* _What is expected_
A line-by-line copy of the material below is required.

* _Information_
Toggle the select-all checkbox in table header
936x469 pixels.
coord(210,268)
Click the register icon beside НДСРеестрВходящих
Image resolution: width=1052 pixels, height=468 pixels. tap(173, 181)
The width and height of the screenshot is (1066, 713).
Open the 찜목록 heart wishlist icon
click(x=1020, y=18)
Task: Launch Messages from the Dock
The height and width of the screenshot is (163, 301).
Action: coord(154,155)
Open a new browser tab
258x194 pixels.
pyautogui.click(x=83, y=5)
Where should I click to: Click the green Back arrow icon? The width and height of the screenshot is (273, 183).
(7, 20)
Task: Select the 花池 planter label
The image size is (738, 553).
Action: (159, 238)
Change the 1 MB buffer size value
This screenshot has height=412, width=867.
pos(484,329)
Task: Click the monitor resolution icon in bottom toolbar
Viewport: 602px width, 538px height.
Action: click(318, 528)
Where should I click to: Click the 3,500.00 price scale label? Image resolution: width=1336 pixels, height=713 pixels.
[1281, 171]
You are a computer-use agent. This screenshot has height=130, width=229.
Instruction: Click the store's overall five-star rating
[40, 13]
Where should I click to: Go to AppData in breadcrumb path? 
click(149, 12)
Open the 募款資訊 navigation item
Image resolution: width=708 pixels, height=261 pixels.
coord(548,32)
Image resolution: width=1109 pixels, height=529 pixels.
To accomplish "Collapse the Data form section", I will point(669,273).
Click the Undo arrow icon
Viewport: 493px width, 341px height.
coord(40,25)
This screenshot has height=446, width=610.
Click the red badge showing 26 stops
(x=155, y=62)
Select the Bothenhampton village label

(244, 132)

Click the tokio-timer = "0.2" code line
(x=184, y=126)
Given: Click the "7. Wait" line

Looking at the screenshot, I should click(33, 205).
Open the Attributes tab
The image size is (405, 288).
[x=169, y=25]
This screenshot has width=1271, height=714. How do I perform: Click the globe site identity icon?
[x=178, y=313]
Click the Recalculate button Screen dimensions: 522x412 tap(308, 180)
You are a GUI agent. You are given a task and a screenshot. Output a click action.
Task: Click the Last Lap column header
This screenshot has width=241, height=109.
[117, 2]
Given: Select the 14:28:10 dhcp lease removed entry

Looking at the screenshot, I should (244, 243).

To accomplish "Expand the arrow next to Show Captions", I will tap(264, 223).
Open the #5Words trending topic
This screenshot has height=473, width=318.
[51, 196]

* _Task answer_
Toggle the select-all checkbox in table header
936x469 pixels.
coord(210,268)
Click the register icon beside НДСРеестрВходящих
Image resolution: width=1052 pixels, height=468 pixels. tap(173, 181)
The width and height of the screenshot is (1066, 713).
Open the 찜목록 heart wishlist icon
click(x=1020, y=18)
Task: Launch Messages from the Dock
The height and width of the screenshot is (163, 301).
Action: coord(154,155)
Open a new browser tab
258x194 pixels.
pyautogui.click(x=83, y=5)
Where should I click to: Click the green Back arrow icon? The width and height of the screenshot is (273, 183).
(7, 20)
Task: Select the 花池 planter label
The image size is (738, 553).
Action: (159, 238)
Change the 1 MB buffer size value
This screenshot has height=412, width=867.
pos(484,329)
Task: Click the monitor resolution icon in bottom toolbar
Viewport: 602px width, 538px height.
Action: click(318, 528)
Where should I click to: Click the 3,500.00 price scale label? Image resolution: width=1336 pixels, height=713 pixels.
[1281, 171]
You are a computer-use agent. This screenshot has height=130, width=229.
Instruction: Click the store's overall five-star rating
[40, 13]
Where should I click to: Go to AppData in breadcrumb path? 
click(149, 12)
Open the 募款資訊 navigation item
Image resolution: width=708 pixels, height=261 pixels.
coord(548,32)
Image resolution: width=1109 pixels, height=529 pixels.
To accomplish "Collapse the Data form section", I will point(669,273).
Click the Undo arrow icon
Viewport: 493px width, 341px height.
coord(40,25)
This screenshot has height=446, width=610.
Click the red badge showing 26 stops
(x=155, y=62)
Select the Bothenhampton village label

(244, 132)

Click the tokio-timer = "0.2" code line
(x=184, y=126)
Given: Click the "7. Wait" line

Looking at the screenshot, I should click(33, 205).
Open the Attributes tab
The image size is (405, 288).
[x=169, y=25]
This screenshot has width=1271, height=714. How do I perform: Click the globe site identity icon?
[x=178, y=313]
Click the Recalculate button Screen dimensions: 522x412 tap(308, 180)
You are a GUI agent. You are given a task and a screenshot. Output a click action.
Task: Click the Last Lap column header
This screenshot has width=241, height=109.
[117, 2]
Given: Select the 14:28:10 dhcp lease removed entry

Looking at the screenshot, I should (244, 243).

To accomplish "Expand the arrow next to Show Captions", I will tap(264, 223).
Open the #5Words trending topic
This screenshot has height=473, width=318.
[51, 196]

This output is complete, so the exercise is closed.